*Travail demandé:* Poursuivez l'extrait sur les banques céréalières de l'Extrême-Nord camerounais à partir de sa dernière phrase.

++++ Extrait fourni

Auparavant, les cultivateurs locaux vendaient leur production aussitôt après la récolte pour obtenir l’argent nécessaire à satisfaire les besoins de leur famille, alors que c’était le moment où les prix du grain étaient au plus bas.

Les commerçants profitaient alors de ces faibles prix pour stocker les marchandises, qu’ils vendaient plus tard à prix d’or, lorsque la nourriture commençait à se faire rare.

Robert Konai, membre d’une banque céréalière de Mounoum, un village situé dans la province camerounaise de l’Extrême-Nord, indique qu’une fois que les familles avaient épuisé leurs propres réserves, elles étaient obligées de vendre leur bétail ou d’emprunter de l’argent pour acheter les céréales qui leur étaient nécessaires. C’est alors que le prix du grain montait en flèche, tandis que celui du bétail chutait, ce qui précipitait les villageois dans l’engrenage de la pauvreté et de l’insécurité alimentaire.

« Les commerçants profitaient de nous, mais aujourd’hui la banque céréalière locale aide les personnes vulnérables au lieu de servir les intérêts des hommes d’argent », dit-il à Equal Times.

L’équipe d’Equal Times a rencontré Ajara Fatima, une jeune veuve qui vit dans la petite localité de Parwai, à côté de Maroua, la capitale régionale de la province de l’Extrême-Nord. Assise derrière sa maison au toit de chaume, elle explique que, deux ans plus tôt, elle avait retrouvé le corps de son mari décapité alors qu’il était parti chercher de la nourriture.

Bien qu’elle soit encore traumatisée par le meurtre de son mari, probablement perpétré par Boko Haram, Ajara affirme que les banques céréalières locales lui ont apporté une aide précieuse. « Ma famille a beaucoup moins souffert de la faim », souligne-t-elle.

++++++++
++++ Données de l'exercice

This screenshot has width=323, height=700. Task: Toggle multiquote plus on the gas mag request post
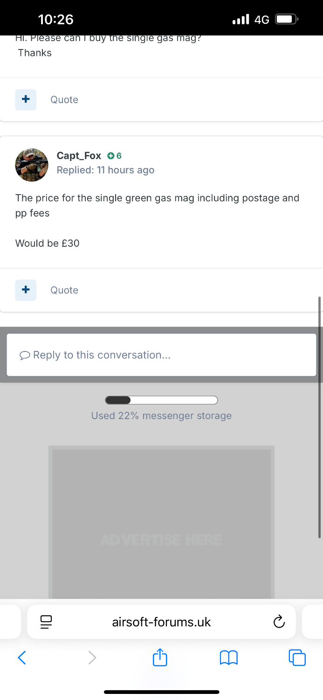[x=26, y=99]
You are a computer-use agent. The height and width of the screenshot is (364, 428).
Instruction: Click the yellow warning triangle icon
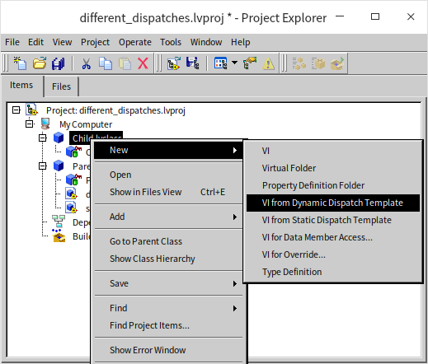[x=268, y=63]
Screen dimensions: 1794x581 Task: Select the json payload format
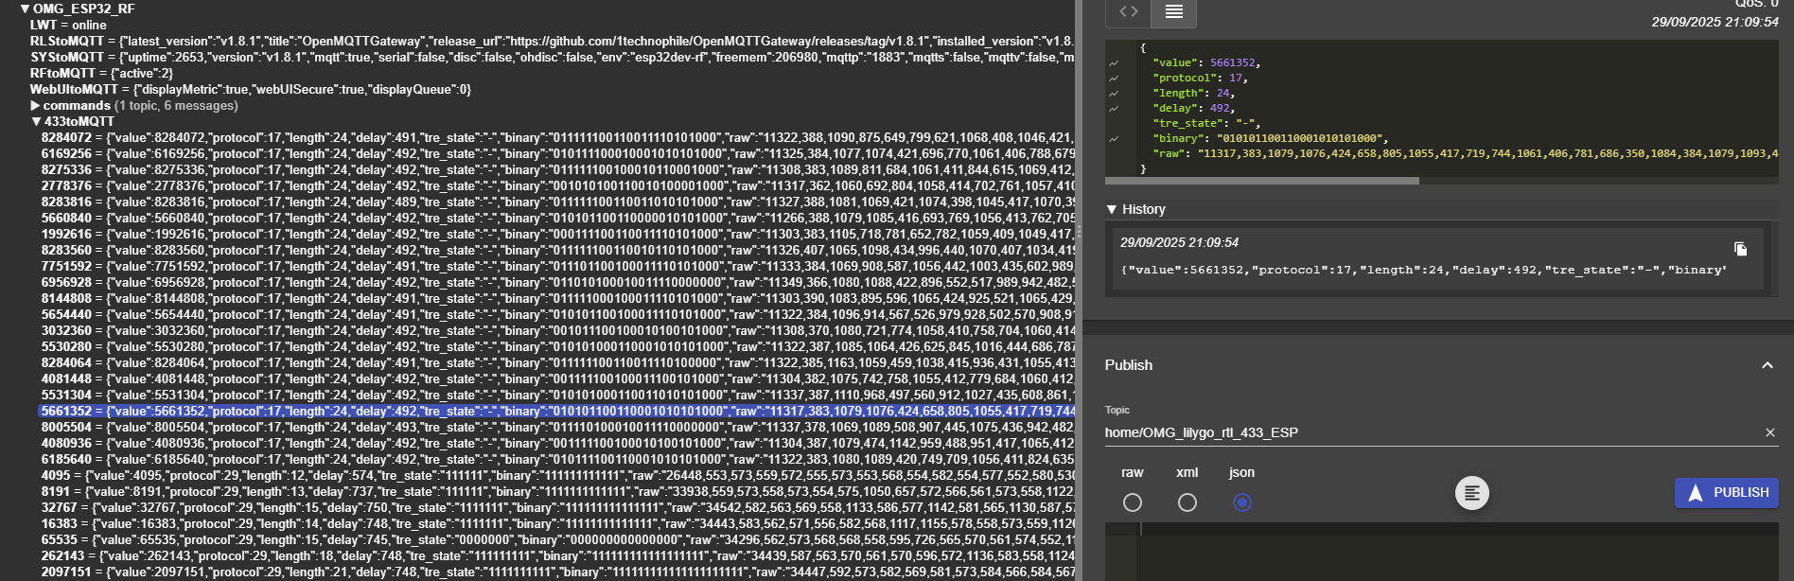tap(1242, 502)
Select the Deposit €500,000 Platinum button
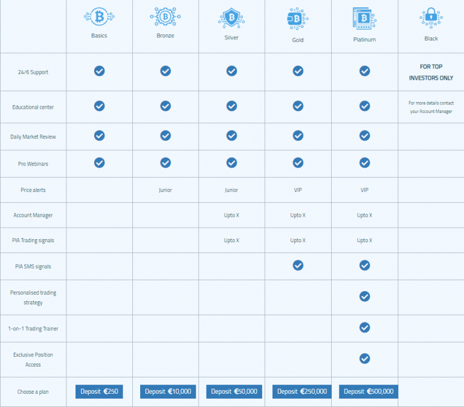464x407 pixels. pyautogui.click(x=368, y=391)
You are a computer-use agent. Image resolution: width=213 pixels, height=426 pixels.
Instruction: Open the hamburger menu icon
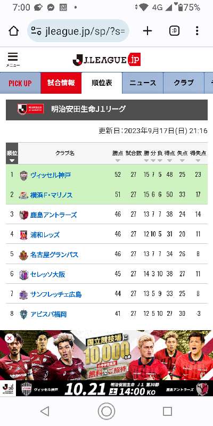tap(12, 60)
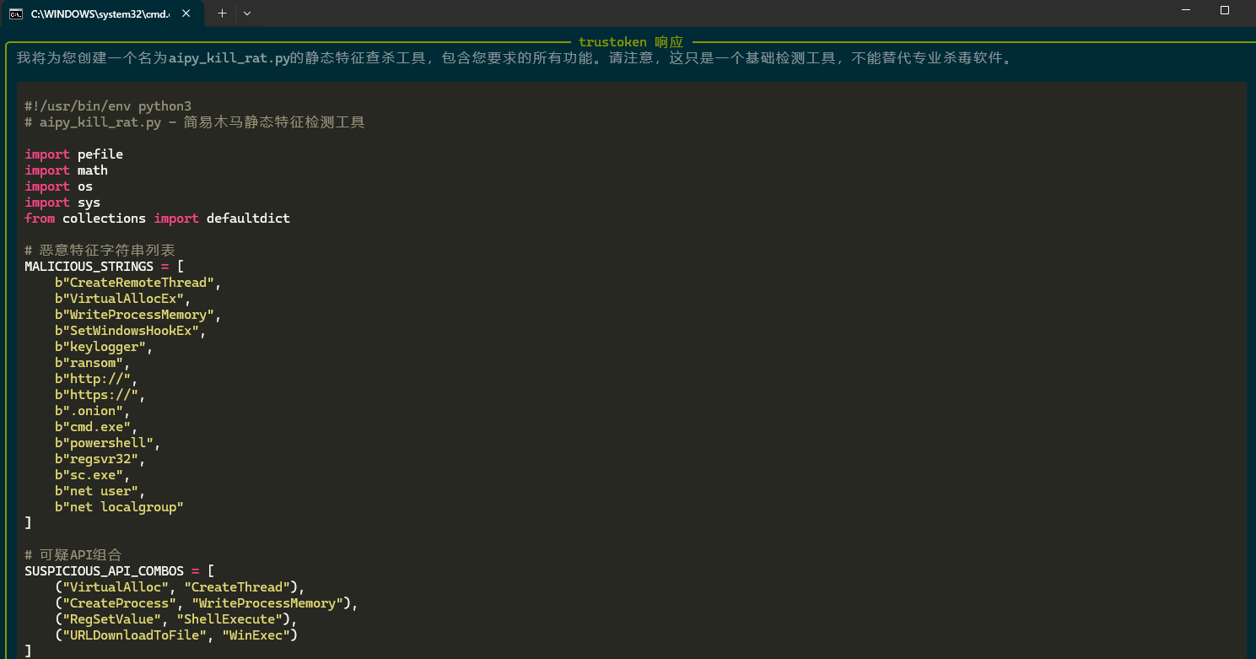This screenshot has height=659, width=1256.
Task: Close the cmd.exe terminal tab
Action: point(186,14)
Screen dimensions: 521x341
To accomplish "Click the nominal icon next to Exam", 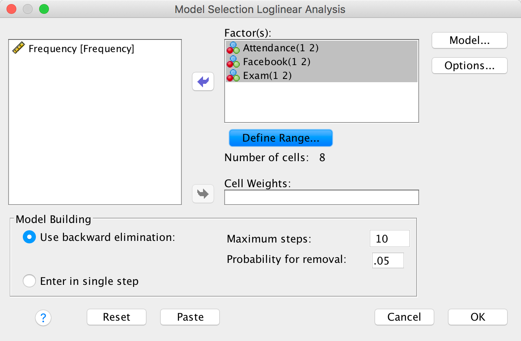I will [233, 75].
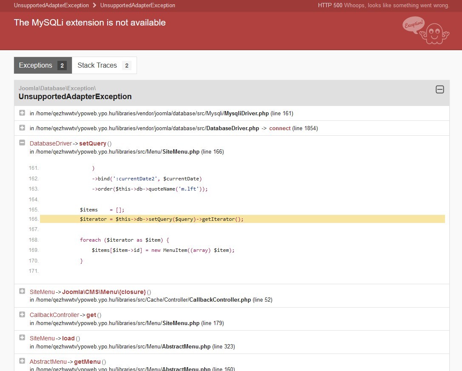Expand the MysqliDriver.php line 161 trace
This screenshot has width=462, height=371.
click(x=22, y=113)
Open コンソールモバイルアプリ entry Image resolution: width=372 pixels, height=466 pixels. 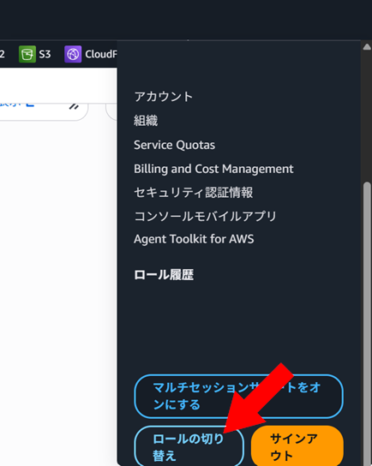pos(205,216)
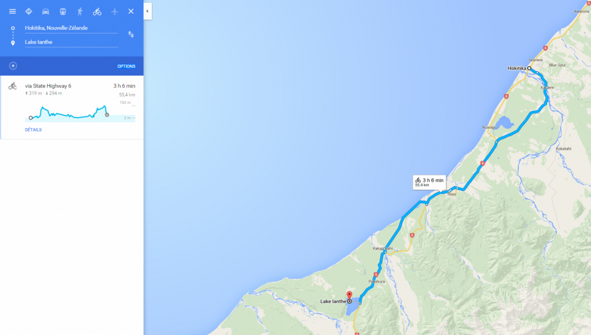
Task: Switch to public transit mode
Action: [63, 12]
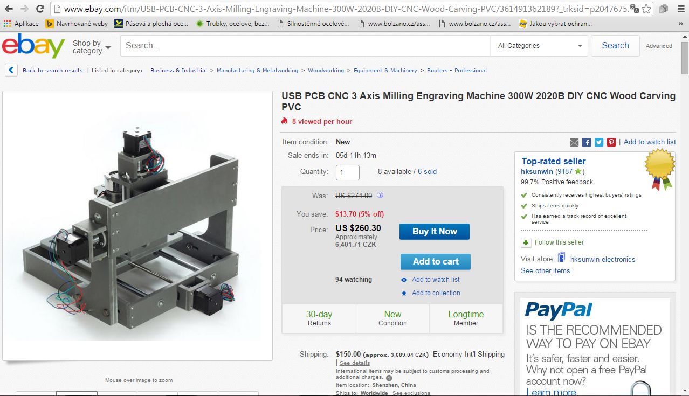Click the translate page icon in address bar

pos(634,9)
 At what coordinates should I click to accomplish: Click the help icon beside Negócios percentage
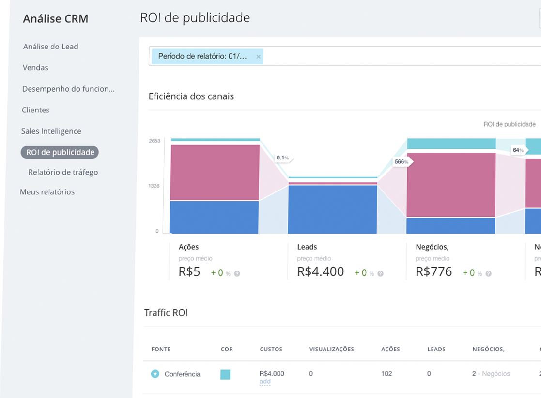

++++++++

*Zone de réponse:*
Mohammed Faye a lui aussi bénéficié des banques céréalières de proximité. D’après lui, cette initiative a permis d’améliorer la cohésion sociale au sein de sa famille. Avant la mise en place de cette réserve locale, Mohammed parcourait 80 kilomètres entre la petite ville de Mokolo et Maroua, afin d’essayer de gagner de l’argent pour sa famille entre juillet et octobre, lorsque les céréales sont moins abondantes.

Mohammed confie que, avec sa famille, il est désormais en mesure de cultiver ses céréales et de stocker une grande partie de sa production dans le hangar à grain de la collectivité pour des jours plus difficiles. « Ces périodes horribles sont terminées. Mes femmes, mes enfants et moi, nous ne souffrons plus de la faim parce que j’ai une quinzaine de sacs de céréales en réserve à la banque », déclare-t-il en désignant le hangar à grain protégé des insectes situé à quelques mètres de sa case. Il offre même quelques kilos de maïs à l’équipe d’Equal Times, symbole traditionnel de l’hospitalité camerounaise.

D’après RELUFA, environ 25.000 personnes bénéficient, comme Mohammed, des banques céréalières locales dans 46 collectivités du nord du Cameroun.

Ainsi, plus de 60.000 kilos de blé, de sorgho, de maïs et même de riz seraient stockés dans ces banques. Les villageois, en cas de besoin, empruntent jusqu’à 100 kilos de céréales et le remboursent au moment de la récolte suivante avec un « intérêt » de 12 kilos de la même céréale. D’un autre côté, les personnes qui ont un surplus de céréales peuvent les vendre directement sur le marché.

Cette initiative se développe à vive allure dans cette région tourmentée, et d’autres ONG mettent en place des banques céréalières dans les villes de Guerinouel, Parwai, Djaindi et Mounoum. RELUFA prévoit d’étendre ce projet à l’ensemble de la région. « Nous continuerons d’aider les collectivités de la région de l’Extrême-Nord en leur permettant d’utiliser les banques céréalières. Nous les aiderons sans relâche parce que cela fait partie de notre mission de combattre la faim sous toutes ses formes », ajoute Kouba.